Fair leaders got pledges of $1.3 million in start-up money, mostly from Spokane businesses. The Washington Legislature provided nearly $12 million in state tax dollars to build the Washington State Pavilion, which would later become the Spokane Opera House and Convention Center.

The Spokane City Council, meanwhile, passed an unpopular business and occupation tax which raised $5.7 million to tear out the railroad tracks and prepare the fair site.

In October 1971, President Richard M. Nixon gave Expo ’74 his official sanction. King Cole and a Spokane delegation then went to the Bureau of International Expositions in Paris, where they received the bureau’s unanimous sanction as an official “special exposition.”

Washington’s powerful Congressional delegation, led by Sen. Henry “Scoop” Jackson, Sen. Warren Magnuson and Rep. Thomas Foley, garnered an $11.5 million appropriation to build the U.S. Pavilion. 

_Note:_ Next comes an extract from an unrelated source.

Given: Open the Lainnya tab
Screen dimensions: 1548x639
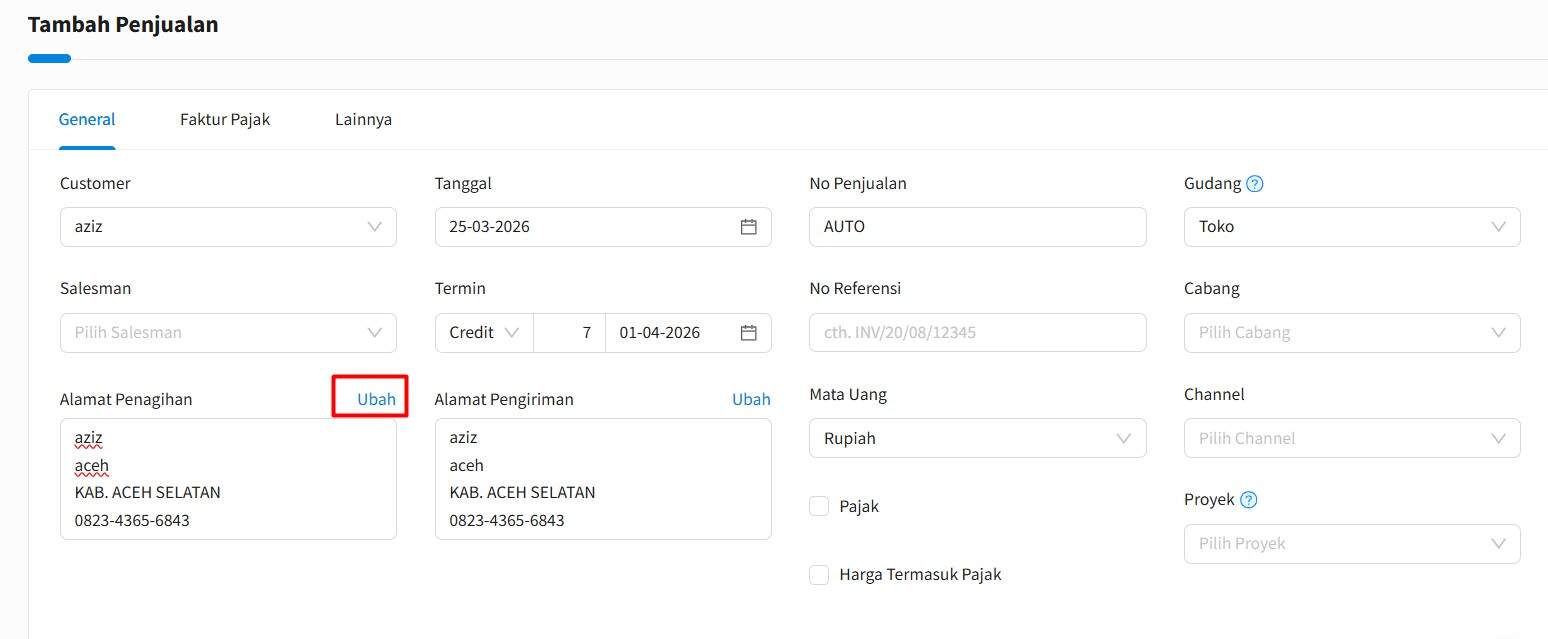Looking at the screenshot, I should coord(363,120).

City officials persuaded Spokane’s three railroads to move. The Union Pacific, Milwaukee Road and Burlington Northern donated 17 acres of land to the city, worth many millions, and consolidated their routes on tracks away from downtown.

Now Cole’s job was to persuade the world to show up. He eventually got commitments from the Soviet Union, Japan, Taiwan, South Korea, Canada, Australia, Iran, West Germany and the Philippines. 

Luring corporate pavilions proved easier.

Ford, General Motors, General Electric, Eastman Kodak, Boeing and the Bell systems signed up for pavilions. So did the states of Oregon and Montana, as well as the Church of Jesus Christ of Latter-day Saints.